**Supplied entries**.
<<<<

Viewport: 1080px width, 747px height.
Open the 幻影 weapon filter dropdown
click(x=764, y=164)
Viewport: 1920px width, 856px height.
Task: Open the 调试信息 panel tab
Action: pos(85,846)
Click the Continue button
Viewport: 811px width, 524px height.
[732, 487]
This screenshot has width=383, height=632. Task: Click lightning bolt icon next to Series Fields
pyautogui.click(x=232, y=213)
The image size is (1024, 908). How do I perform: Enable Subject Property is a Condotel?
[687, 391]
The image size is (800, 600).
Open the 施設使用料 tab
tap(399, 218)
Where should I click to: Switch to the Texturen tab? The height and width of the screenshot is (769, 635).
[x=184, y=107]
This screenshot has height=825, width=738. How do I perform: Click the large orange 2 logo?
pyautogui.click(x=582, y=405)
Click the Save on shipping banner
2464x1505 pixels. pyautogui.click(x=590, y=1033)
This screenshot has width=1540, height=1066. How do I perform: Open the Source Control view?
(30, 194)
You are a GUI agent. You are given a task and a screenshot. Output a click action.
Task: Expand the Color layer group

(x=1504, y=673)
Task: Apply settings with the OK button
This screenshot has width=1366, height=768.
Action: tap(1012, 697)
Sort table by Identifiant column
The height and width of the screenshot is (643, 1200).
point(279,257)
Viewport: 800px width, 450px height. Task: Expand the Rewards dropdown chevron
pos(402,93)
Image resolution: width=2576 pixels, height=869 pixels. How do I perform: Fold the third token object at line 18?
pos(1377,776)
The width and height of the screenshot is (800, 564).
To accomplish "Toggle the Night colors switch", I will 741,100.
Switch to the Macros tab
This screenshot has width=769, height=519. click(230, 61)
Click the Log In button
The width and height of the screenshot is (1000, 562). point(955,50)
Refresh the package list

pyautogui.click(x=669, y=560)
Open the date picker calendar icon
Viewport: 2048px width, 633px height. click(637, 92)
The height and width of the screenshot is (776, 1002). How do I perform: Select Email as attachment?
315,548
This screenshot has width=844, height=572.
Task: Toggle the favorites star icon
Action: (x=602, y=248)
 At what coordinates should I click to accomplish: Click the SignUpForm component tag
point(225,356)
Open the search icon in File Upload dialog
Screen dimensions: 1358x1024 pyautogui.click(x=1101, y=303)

>>>>

**Your objective**.
A verbatim copy of the records above should be returned.

**Task solution**.
Viewport: 1080px width, 747px height.
Open the 幻影 weapon filter dropdown
click(x=764, y=164)
Viewport: 1920px width, 856px height.
Task: Open the 调试信息 panel tab
Action: pos(85,846)
Click the Continue button
Viewport: 811px width, 524px height.
[732, 487]
This screenshot has width=383, height=632. Task: Click lightning bolt icon next to Series Fields
pyautogui.click(x=232, y=213)
The image size is (1024, 908). How do I perform: Enable Subject Property is a Condotel?
[687, 391]
The image size is (800, 600).
Open the 施設使用料 tab
tap(399, 218)
Where should I click to: Switch to the Texturen tab? The height and width of the screenshot is (769, 635).
[x=184, y=107]
This screenshot has height=825, width=738. How do I perform: Click the large orange 2 logo?
pyautogui.click(x=582, y=405)
Click the Save on shipping banner
2464x1505 pixels. pyautogui.click(x=590, y=1033)
This screenshot has width=1540, height=1066. How do I perform: Open the Source Control view?
(30, 194)
You are a GUI agent. You are given a task and a screenshot. Output a click action.
Task: Expand the Color layer group

(x=1504, y=673)
Task: Apply settings with the OK button
This screenshot has width=1366, height=768.
Action: tap(1012, 697)
Sort table by Identifiant column
The height and width of the screenshot is (643, 1200).
point(279,257)
Viewport: 800px width, 450px height. Task: Expand the Rewards dropdown chevron
pos(402,93)
Image resolution: width=2576 pixels, height=869 pixels. How do I perform: Fold the third token object at line 18?
pos(1377,776)
The width and height of the screenshot is (800, 564).
To accomplish "Toggle the Night colors switch", I will 741,100.
Switch to the Macros tab
This screenshot has width=769, height=519. click(230, 61)
Click the Log In button
The width and height of the screenshot is (1000, 562). point(955,50)
Refresh the package list

pyautogui.click(x=669, y=560)
Open the date picker calendar icon
Viewport: 2048px width, 633px height. click(637, 92)
The height and width of the screenshot is (776, 1002). How do I perform: Select Email as attachment?
315,548
This screenshot has width=844, height=572.
Task: Toggle the favorites star icon
Action: (x=602, y=248)
 At what coordinates should I click to accomplish: Click the SignUpForm component tag
point(225,356)
Open the search icon in File Upload dialog
Screen dimensions: 1358x1024 pyautogui.click(x=1101, y=303)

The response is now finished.